On Tue, Feb 02, 2021 at 03:34:29PM +0100, David Hildenbrand wrote:
On 02.02.21 15:32, Michal Hocko wrote:
On Tue 02-02-21 15:26:20, David Hildenbrand wrote:
On 02.02.21 15:22, Michal Hocko wrote:
On Tue 02-02-21 15:12:21, David Hildenbrand wrote: [...]
I think secretmem behaves much more like longterm GUP right now ("unmigratable", "lifetime controlled by user space", "cannot go on CMA/ZONE_MOVABLE"). I'd either want to reasonably well control/limit it or make it behave more like mlocked pages.
I thought I have already asked but I must have forgotten. Is there any actual reason why the memory is not movable? Timing attacks?
I think the reason is simple: no direct map, no copying of memory.
This is an implementation detail though and not something terribly hard to add on top later on. I was more worried there would be really fundamental reason why this is not possible.

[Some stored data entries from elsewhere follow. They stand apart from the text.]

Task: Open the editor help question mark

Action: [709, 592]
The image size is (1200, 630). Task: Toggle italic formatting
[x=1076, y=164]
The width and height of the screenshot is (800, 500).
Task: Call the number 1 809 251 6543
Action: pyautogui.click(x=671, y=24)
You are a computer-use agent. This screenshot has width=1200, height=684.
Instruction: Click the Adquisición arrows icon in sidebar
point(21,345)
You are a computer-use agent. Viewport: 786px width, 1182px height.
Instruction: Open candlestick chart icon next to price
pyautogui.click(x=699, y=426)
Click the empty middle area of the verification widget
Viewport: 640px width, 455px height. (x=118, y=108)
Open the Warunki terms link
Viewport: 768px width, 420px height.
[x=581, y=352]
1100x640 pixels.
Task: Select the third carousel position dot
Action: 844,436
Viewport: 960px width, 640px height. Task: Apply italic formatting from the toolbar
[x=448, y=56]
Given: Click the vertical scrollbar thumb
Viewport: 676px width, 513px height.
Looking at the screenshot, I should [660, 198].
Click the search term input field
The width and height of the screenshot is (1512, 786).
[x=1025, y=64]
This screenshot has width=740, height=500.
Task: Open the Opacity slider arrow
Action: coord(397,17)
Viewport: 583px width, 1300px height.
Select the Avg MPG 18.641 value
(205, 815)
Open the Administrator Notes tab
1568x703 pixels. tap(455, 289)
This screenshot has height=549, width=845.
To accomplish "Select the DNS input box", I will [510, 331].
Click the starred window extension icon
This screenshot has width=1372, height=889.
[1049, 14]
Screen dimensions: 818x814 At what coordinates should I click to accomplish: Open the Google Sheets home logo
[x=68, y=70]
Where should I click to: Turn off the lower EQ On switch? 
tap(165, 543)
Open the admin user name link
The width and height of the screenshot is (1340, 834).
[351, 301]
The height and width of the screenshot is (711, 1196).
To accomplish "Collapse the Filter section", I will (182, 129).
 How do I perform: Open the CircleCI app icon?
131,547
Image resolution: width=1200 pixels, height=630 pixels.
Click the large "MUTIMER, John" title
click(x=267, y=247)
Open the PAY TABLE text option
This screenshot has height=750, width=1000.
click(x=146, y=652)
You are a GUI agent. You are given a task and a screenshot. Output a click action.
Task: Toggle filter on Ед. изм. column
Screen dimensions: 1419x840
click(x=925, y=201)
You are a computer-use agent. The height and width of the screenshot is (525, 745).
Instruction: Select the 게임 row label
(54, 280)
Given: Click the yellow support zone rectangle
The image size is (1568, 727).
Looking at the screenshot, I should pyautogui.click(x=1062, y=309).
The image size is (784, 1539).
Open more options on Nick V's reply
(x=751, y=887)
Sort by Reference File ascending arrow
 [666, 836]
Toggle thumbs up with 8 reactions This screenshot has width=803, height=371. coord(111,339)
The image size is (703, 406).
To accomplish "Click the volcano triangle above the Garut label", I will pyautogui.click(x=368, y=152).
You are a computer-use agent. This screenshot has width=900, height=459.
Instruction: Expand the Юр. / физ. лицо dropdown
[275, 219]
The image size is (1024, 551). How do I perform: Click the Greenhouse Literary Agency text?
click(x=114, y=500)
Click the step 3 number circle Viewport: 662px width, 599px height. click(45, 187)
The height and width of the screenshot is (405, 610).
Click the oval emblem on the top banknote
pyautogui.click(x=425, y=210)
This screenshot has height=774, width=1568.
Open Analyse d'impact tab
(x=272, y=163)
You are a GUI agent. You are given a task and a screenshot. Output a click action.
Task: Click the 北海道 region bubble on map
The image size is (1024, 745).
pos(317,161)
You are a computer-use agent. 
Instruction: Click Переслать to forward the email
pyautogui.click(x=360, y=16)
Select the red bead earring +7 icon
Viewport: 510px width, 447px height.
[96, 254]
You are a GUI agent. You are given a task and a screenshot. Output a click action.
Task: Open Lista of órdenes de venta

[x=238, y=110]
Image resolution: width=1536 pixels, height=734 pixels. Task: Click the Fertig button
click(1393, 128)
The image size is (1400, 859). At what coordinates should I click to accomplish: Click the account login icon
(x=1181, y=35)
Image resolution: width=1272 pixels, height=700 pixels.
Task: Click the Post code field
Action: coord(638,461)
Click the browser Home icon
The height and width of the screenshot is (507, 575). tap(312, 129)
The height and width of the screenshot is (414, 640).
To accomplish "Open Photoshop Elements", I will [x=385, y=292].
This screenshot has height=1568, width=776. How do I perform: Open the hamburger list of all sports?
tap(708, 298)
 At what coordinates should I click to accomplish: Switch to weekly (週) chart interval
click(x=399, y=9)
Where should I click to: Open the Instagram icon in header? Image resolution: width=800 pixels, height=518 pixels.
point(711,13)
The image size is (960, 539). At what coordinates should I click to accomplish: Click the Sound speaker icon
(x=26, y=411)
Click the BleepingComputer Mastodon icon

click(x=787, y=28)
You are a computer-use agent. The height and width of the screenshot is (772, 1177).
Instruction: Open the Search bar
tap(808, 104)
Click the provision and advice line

E.g. security implications.
I don't remember all the details. Let's see what Mike thinks regarding migration (e.g., security concerns).
Thanks for considering me a security expert :-)
Yet, I cannot estimate how dangerous is the temporal exposure of this data to the kernel via the direct map in the simple map/copy/unmap sequence.
More secure way would be to map source and destination in a different page table rather than in the direct map, similarly to the way text_poke() on x86 does.
I've left the migration callback empty for now because it can be added on top and its implementation would depend on the way we do (or do not do) pooling.